Residents of Bengaluru’s Electronic City protest as waste plant allegedly releases leachate

BBMP officials, however, denied that it was leachate that was released.
Residents of Bengaluru’s Electronic City protest as waste plant allegedly releases leachate

Even as Bengaluru is all set to go into a complete lockdown starting Tuesday night to cope with the continued spike in COVID-19 cases, a section of residents in Electronic City started a protest on Saturday.

The residents sat on the roads leading up to the solid waste management plant in Electronic City Phase-II from the Hosur Road side to stop trucks carrying garbage from the city from entering the plant. However, local police who were alerted swung into action and removed the protesters.

The residents were protesting because the plant allegedly started releasing leachate (toxic liquid generated in mixed waste containers) on Friday evening. As a result, the unpleasant smell from the plant, which is already unpopular in the neighbourhood due to the stench it emanates, increased multifold, the residents alleged.

Pranay Dubey, a resident and activist who is part of the Electronic City Rising group, said, “The situation has gone from bad to worse. It was literally awful on Friday night. We citizens need a resolution from this menace created by the BBMP (Bruhat Bengaluru Mahanagara Palike). We’re facing a double whammy of poisonous stink from the plant and now BBMP has started releasing untreated leachate from the plant which will spoil underground water and other water bodies in the vicinity of the plant.”

“The situation is pathetic now because due to COVID-19 restrictions, residents have to remain at home but the BBMP has made this place uninhabitable,” he added.

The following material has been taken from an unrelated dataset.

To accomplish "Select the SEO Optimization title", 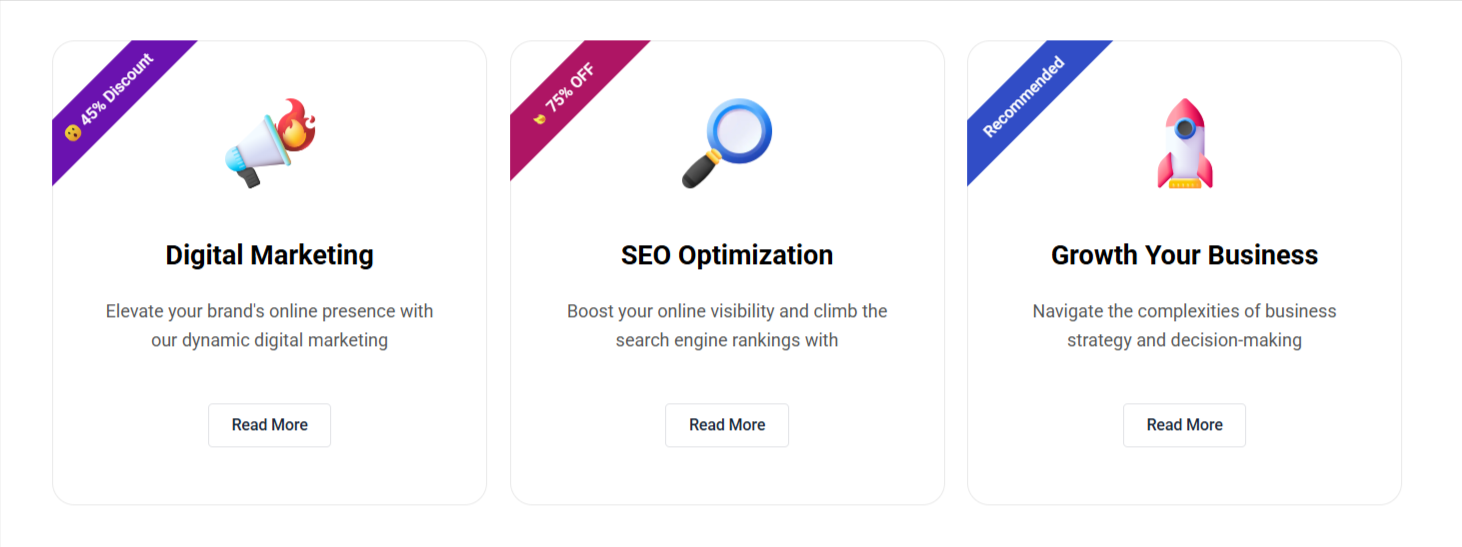I will (727, 255).
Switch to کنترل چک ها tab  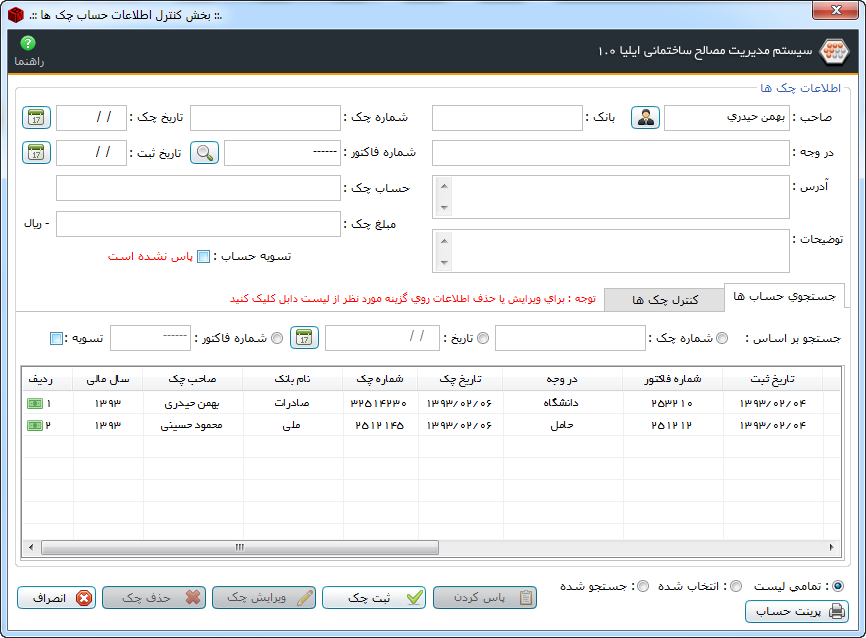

Tweets about the same by the residents tagging the BBMP Commissioner for Special Waste Management Commissioner did not elicit any response from the authorities.
 

However, Vishwanath, Chief Engineer, Solid Waste Management, BBMP denied it was leachate that was released. “I spoke to the plant manager and some modifications that have been proposed will soon be implemented in the plant and the existing problems will be sorted. Rather than leachate, it was rainwater that had overflowed into the plant from a nearby lake bund. That water got mixed with some colour meant for painting the garbage trucks, which made the water look like leachate,” he told TNM.

This is not the first time that the residents have raised red flags – since late 2018, they have complained that the plant in its present form was the cause of many of their ailments.

While the plant was set up in 2015 and stopped operations shortly after its commissioning, it started operating in 2018 which is when local residents started complaining about its ill-effects.

While the plant is meant to compost organic waste, BBMP’s alleged mismanagement meant that it became a warehouse for mixed waste, and till date despite many complaints waste is burnt.

Acknowledging the sustained protests by the residents nearby, Deputy Chief Minister Dr Ashwathnarayan CN had in October 2019 written to the BBMP to consider shifting the waste plant to a less inhabited area.

Incidentally, even the chairperson of the state level committee of the National Green Tribunal, Justice Subhash B Adi, had observed that mixed waste of the plant is burnt.